I feel like I need to explain a lot here. I moved to California for a number of reasons. I don’t want to elaborate on them, but I’m taking a bunch of chances, and they seem to be working out.
I’m not trying to hurt anyone. I’m 21. I am an adult. This is MY life. I’m going to do what I want to do, and if I think(though I might be wrong) people will try to stop me, I’m going to avoid those situations.
I know you all have questions. Like why I picked up and left, or how I am going to get by. I can’t answer them. I did this because I felt like it was right. I don’t know how things are going to work out, I just know that they might.

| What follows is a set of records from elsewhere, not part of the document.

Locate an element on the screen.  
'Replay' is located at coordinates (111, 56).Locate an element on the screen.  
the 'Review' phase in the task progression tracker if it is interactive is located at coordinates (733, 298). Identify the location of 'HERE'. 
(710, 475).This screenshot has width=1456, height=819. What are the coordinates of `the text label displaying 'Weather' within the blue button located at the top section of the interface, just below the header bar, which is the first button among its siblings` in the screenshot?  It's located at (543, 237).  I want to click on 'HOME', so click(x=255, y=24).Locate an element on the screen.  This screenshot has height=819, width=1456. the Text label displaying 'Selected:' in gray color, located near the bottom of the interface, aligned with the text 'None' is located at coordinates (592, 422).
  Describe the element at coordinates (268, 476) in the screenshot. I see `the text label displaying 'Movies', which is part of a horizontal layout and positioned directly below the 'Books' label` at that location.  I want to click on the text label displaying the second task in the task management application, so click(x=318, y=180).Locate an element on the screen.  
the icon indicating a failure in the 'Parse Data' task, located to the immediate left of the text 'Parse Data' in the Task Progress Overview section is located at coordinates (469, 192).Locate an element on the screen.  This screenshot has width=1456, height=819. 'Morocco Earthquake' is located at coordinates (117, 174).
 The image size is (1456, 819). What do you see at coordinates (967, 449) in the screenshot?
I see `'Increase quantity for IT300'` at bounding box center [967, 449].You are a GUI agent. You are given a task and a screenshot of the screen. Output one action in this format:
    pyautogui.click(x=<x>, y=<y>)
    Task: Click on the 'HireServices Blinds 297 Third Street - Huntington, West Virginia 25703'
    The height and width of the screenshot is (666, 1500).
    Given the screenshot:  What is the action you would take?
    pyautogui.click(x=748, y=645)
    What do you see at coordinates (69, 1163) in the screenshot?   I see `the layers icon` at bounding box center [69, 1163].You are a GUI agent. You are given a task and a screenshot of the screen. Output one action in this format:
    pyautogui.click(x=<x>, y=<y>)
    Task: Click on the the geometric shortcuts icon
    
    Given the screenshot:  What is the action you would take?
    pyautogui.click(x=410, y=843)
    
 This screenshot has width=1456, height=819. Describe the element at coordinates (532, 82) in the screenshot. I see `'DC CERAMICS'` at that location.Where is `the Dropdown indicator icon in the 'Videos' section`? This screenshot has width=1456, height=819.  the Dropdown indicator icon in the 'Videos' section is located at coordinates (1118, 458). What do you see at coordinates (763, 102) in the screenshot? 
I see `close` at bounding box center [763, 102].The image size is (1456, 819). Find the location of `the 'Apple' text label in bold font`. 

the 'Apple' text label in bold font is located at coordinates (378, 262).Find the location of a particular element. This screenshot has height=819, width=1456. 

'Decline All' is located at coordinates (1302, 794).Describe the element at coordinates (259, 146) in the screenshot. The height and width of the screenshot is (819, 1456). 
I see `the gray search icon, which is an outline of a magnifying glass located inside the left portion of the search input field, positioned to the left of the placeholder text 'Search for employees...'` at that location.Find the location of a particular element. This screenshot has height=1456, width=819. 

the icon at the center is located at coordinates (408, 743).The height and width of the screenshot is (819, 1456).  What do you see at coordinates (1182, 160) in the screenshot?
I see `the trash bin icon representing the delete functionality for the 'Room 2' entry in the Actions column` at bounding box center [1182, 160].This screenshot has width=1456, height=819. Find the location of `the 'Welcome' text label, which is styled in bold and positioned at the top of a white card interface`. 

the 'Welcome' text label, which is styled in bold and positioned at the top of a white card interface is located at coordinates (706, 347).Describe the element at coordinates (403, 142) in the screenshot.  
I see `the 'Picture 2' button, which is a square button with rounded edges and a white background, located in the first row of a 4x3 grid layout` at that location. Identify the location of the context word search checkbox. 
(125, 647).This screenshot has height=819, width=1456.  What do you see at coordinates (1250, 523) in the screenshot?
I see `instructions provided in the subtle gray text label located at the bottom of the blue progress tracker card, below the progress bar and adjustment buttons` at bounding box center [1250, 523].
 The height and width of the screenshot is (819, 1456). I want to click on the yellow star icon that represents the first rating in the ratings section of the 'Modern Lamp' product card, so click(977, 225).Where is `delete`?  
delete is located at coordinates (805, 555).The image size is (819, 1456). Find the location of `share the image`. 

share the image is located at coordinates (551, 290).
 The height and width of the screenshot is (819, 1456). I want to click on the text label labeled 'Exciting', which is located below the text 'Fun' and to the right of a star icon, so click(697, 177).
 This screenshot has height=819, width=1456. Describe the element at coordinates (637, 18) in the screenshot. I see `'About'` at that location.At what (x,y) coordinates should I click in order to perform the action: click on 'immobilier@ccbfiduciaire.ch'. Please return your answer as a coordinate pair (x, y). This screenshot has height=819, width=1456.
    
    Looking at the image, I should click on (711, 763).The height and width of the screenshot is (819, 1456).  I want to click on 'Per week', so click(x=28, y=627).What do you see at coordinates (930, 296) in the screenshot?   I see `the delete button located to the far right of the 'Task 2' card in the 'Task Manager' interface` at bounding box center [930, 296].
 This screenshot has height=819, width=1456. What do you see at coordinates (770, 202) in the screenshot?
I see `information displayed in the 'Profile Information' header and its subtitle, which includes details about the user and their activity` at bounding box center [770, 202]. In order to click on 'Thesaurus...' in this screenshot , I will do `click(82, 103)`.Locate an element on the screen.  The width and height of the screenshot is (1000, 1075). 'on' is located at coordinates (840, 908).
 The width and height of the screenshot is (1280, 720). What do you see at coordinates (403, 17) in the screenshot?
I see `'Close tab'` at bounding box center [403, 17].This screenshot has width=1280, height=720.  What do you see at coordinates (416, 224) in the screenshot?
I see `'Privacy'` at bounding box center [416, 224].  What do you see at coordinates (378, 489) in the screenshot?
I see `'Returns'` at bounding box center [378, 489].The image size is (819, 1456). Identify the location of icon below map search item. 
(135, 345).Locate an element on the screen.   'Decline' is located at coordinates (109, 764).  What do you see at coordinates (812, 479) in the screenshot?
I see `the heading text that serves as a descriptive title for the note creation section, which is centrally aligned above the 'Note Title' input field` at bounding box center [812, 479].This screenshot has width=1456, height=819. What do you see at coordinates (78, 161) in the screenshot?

I’m not trying to hurt anyone. I know you might be confused, upset, and angry. I’m doing what I have to do.
A few months ago, I started taking drugs because people convinced me I had problems beyond my control. I can say that they were the worst thing at the time. I understand why everyone thought they would be good for me, I even believed it myself. I went off the drugs soon after they started kicking in. I didn’t care about anything when I was taking them, I didn’t feel like myself. The emotional weight of my problems were still there, I just didn’t care about them. I stopped taking the drugs.
Life happened and a few things in my life disappeared. No longer did I have a situation in my life that was without any hope. I felt alive again. I had no idea how much it was affecting me.
I went through an evaluation of myself and the life I had. It turns out most of my life wasn’t mine. I was doing everything for other people. I don’t want to be in school with no direction right now, I don’t want to have a 10pm curfew.
After all the treats of being kicked out of the house, how terrible it is to have a job, and how I might never make it on my own; I decided that it was about time I try it.
I am 21. I am a adult. I should start acting like one and maybe people will start treating me like one.
I’m sorry if you’re hurt. I don’t want to hurt you. If you’re hurt by an action meant to make me happy, I can’t help you.
I love you. I’m not distancing myself from anyone, I’m bringing myself closer to things that are important to me.